= Samuel Cochrane =

American railroad engineer

Samuel Cochrane (born November 1850, date of death unknown) was an American railroad engineer who, during the late 19th and early 20th centuries, was a locomotive engineer working the Erie-Meadville, Pennsylvania line later awarded the Order of the Red Spot.

Born to Cooper Samuel Cochrane Sr. in Rochester, New York, he attended school until the age of 13 when he left to become a clerk in a local wholesale liquor warehouse. He continue work there throughout his teenage years until 1870 when he accepted a position as fireman on the Meadville-based Atlantic and Great Western Railroad line. He was engaged to Katherine Mitchell, the daughter of Erie engineer Joseph Mitchell, and married in November 1875.

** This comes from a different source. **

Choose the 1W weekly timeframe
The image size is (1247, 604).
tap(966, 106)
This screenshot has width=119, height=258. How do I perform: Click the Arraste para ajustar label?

After eight years of service, of which four years were spent on freight and another four on passenger, he passed the requirement to become an engineer receiving his official promotion in December 1878.

Cochrane continued running freight trains for another seventeen years and, although later allowed to run passenger trains, he requested to be transferred to local freight trains after two years. Throughout his career, Cochrane was praised for his clear record with no accidents and, a later member of the Brotherhood of Locomotive Engineers, Division No. 43, he held the distinction of having run the last broad-gauge engine out of Meadville before the main road was narrowed to standard gauge.

In January 1915, Cochrane was awarded the Order of the Red Spot, an award given to engine crews with minimal engine failures while in operation. Cochran continued working up until the 1920s as an engineer with the Oil City branch passenger trains between Meadville and Oil City.